2Net Marketing Will Take 18% Of Budget By 2012 For Marketing Leadership Professionals

CONSUMERS ARE MORE RECEPTIVE TO ONLINE MARKETING

Marketers complain that it is harder to reach today’s consumer due to media fragmentation and the growing influence of the Internet. Where can they reach Net-active Europeans these days?

· Audience and attention are shifting online. Around 52% of Europeans are regularly online from home, 64% of them using a broadband connection.1 On average, online consumers spend 14.3 hours online a week, compared with 11.3 hours watching TV and 4.4 hours reading newspapers and magazines.
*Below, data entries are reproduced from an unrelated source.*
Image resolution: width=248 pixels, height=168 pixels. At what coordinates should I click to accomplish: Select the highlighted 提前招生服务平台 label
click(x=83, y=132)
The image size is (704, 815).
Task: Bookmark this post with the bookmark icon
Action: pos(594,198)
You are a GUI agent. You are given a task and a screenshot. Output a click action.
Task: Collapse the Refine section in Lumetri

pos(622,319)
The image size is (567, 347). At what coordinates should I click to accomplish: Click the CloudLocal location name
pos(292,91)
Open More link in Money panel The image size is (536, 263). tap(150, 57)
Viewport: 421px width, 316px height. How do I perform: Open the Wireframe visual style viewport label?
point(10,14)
Many think that the time they spend online affects their offline viewing: 36% say that they watch less TV because they’ve been online, enough reason for any marketer to review their media mix (see Figure 1).

· Consumers’ reliance on online services is growing. Consumers now rely heavily on online sources for a variety of activities, including: shopping; researching holidays; and finding the latest news, sports, and gossip. For example, 36% of online adults have recently downloaded music online, and 20% have downloaded games (see Figure 2-1). As many as 76% of online consumers have recently looked for product or service information online, and 35% have bid or sold in online auctions (see Figure 2-2). This places the Internet at every point in the consumer purchase and consumption cycle, widening the opportunities for marketers to engage online across all industries.
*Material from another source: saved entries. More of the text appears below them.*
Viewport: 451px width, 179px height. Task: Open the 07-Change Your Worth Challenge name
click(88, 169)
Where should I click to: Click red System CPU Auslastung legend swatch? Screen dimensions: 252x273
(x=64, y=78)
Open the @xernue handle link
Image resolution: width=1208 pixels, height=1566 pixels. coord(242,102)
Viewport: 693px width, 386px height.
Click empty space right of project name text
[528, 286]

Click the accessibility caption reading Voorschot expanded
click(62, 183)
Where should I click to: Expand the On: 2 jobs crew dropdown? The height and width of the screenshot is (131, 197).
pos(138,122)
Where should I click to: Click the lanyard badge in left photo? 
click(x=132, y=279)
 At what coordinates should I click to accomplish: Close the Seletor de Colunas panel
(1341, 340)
· Trust in many types of advertising is low. According to Forrester’s ECTAS Q2 2006 Benchmark Survey, around 67% of online consumers think that advertisers don’t tell the truth in ads, and just 34% say that they don’t mind ads if they relate to their interests.2 However, 40% of online consumers trust price-comparison sites, and 36% trust online product reviews from other users (see Figure 3). This opens the doors for new online marketing forms like word-of-mouth (WOM) email campaigns and blog advertising.

MARKETERS ARE FOLLOWING THE CROWD

Industry indicators suggest that overall marketing spending is growing again in Europe in 2007 after several slow years. For example, the IPA Bellwether report for Q1 2007 suggests that 54% of companies have set their 2007 budgets higher than their actual spend for 2006.3 Forrester interviewed 24 major European marketers to gain an insight into their online marketing strategies today and going forward. This is what we learned:

· Online display advertising remains universally popular. Almost all of the interviewees use banner ads, with 17 using buttons and the same percentage using online sponsorships (see Figure 4). More than half of them also use rich media ads. Interviewees cite a variety of drivers for online spend, with 10 wanting to grow their business and nine saying that they are simply following their consumers.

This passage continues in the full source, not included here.